Broad-spectrum antibiotics after cholecystectomy increased length of hospitalization


Prescription of broad-spectrum antibiotics after cholecystectomy significantly increased the patient’s length of hospital stay and the risk of acute kidney injury. At the same time, the chances of infection of a postoperative wound during the use of broad- and narrow-spectrum antibiotics turned out to be similar.
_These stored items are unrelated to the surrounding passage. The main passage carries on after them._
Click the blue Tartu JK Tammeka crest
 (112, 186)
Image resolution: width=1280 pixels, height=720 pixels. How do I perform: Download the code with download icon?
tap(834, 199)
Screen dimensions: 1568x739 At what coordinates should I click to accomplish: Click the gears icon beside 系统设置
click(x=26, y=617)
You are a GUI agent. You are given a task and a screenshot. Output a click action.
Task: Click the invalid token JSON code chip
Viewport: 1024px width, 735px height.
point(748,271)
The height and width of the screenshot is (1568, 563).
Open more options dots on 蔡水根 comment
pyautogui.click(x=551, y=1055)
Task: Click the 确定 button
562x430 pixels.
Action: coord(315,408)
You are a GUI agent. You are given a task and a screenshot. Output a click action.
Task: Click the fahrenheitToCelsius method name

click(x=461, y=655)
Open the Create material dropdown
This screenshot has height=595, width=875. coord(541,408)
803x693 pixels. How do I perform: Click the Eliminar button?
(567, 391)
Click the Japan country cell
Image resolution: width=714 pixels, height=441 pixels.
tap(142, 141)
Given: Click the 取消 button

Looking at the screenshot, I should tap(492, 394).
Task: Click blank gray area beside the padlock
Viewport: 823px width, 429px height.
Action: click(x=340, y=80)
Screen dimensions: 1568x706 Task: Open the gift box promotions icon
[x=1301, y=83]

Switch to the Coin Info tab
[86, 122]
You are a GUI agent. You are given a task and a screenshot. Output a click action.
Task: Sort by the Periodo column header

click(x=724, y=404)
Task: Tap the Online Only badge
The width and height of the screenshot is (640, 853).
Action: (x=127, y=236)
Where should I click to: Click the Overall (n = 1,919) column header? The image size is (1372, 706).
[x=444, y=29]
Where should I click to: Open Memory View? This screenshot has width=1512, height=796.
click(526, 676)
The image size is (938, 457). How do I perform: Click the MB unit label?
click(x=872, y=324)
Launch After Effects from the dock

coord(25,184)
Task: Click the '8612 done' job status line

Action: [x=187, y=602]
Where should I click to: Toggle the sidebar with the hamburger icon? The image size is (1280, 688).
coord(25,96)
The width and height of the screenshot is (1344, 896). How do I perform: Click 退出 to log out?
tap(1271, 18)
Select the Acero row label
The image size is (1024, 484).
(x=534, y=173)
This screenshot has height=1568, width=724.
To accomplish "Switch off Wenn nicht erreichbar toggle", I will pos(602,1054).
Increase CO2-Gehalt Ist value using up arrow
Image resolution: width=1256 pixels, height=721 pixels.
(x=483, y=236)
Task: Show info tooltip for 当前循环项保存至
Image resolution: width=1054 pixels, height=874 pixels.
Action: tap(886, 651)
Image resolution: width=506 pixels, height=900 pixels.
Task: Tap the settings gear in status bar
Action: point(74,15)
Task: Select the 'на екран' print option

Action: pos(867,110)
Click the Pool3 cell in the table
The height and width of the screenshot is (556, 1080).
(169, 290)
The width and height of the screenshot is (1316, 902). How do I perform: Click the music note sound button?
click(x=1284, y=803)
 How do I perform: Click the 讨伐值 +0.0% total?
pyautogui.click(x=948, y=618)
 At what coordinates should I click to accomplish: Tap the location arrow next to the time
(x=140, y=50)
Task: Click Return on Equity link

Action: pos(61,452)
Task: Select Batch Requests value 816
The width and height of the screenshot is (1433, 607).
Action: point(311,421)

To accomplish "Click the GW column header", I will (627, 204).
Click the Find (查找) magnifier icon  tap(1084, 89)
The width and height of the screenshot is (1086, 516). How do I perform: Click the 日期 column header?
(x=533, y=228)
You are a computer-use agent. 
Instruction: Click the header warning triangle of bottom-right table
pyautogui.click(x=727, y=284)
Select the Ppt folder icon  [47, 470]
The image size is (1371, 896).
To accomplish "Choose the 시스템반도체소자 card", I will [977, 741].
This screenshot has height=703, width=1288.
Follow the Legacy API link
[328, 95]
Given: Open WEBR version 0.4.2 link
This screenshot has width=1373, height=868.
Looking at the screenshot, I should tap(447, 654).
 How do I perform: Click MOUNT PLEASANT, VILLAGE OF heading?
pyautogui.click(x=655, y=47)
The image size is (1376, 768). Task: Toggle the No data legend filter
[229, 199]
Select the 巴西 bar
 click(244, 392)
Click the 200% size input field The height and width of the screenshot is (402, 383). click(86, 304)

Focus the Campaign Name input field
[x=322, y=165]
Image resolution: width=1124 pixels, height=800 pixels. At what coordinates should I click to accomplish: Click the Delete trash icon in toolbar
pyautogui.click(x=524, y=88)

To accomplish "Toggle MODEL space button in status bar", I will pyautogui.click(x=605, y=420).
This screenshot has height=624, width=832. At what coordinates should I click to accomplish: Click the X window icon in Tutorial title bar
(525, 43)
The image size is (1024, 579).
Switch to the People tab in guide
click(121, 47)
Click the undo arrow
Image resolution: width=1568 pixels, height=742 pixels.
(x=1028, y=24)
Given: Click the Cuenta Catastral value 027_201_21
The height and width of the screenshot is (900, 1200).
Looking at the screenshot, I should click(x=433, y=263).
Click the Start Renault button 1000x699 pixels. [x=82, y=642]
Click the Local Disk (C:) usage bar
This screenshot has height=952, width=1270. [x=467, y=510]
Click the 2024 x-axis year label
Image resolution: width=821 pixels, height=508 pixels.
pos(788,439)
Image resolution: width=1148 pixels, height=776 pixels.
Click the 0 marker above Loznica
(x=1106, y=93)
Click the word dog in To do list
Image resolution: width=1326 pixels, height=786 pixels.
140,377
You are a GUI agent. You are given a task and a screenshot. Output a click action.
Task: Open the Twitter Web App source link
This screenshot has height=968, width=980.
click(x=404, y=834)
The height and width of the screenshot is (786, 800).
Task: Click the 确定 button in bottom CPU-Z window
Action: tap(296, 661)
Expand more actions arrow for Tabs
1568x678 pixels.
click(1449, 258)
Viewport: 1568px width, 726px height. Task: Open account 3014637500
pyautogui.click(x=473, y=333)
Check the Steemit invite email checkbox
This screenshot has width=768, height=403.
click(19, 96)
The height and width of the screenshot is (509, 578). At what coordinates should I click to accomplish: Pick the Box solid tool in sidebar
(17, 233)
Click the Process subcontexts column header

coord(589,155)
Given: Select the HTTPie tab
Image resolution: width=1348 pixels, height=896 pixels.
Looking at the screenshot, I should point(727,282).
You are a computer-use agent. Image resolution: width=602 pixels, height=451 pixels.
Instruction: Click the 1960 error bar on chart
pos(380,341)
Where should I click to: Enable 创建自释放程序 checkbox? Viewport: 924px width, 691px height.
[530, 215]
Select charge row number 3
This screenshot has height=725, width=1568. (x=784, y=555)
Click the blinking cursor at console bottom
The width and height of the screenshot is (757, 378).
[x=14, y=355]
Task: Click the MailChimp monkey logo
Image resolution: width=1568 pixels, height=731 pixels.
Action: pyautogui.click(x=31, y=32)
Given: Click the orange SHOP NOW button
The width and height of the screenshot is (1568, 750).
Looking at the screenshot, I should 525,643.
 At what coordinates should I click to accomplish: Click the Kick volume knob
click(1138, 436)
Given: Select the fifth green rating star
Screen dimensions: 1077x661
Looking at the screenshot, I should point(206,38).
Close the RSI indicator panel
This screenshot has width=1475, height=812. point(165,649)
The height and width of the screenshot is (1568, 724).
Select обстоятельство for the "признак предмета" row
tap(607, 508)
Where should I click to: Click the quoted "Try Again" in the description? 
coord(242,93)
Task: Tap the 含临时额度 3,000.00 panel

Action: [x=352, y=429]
Prescribing broad-spectrum antibiotics after cholecystectomy for common bile duct stones significantly prolonged hospital stay compared with patients prescribed narrow-spectrum antibiotics, a study by researchers from The Ohio State University Wexner Medical Center, Emory University School of Medicine and the University of Miami found. In addition, the use of broad-spectrum antibacterial agents was a risk factor for the development of acute kidney injury. The study results were published in the journal JACS.

The analysis showed that among patients who received broad-spectrum antibiotics, the duration of treatment was slightly longer compared to those who were prescribed narrow-spectrum antibacterial drugs (6 and 4 days, respectively). However, the incidence of infections in the surgical area was similar (0.9 and 0.5%). There were no differences in the rate of readmission due to surgical site infections within a month after the intervention (1.1 and 1.2%).

Patients who received broad-spectrum antibiotics spent significantly longer in hospital. They were significantly more likely to have acute kidney injury (5 and 1.4%, respectively). Further analysis showed that the use of broad-spectrum antibacterial drugs was a risk factor for the development of acute kidney injury (adjusted risk ratio 2.8).




The researchers assessed data from patients who underwent cholecystectomy for choledocholithiasis or acute biliary pancreatitis associated with common bile duct stones between 2016 and 2019. The analysis included 891 patients. 461 people (51.7%) received broad-spectrum antibiotics. Narrow-spectrum antibacterial drugs were prescribed to 430 participants (48.3%). The researchers assessed the incidence of surgical wound infection, length of hospital stay, acute kidney injury, and readmission for surgical wound infection within a month after the procedure.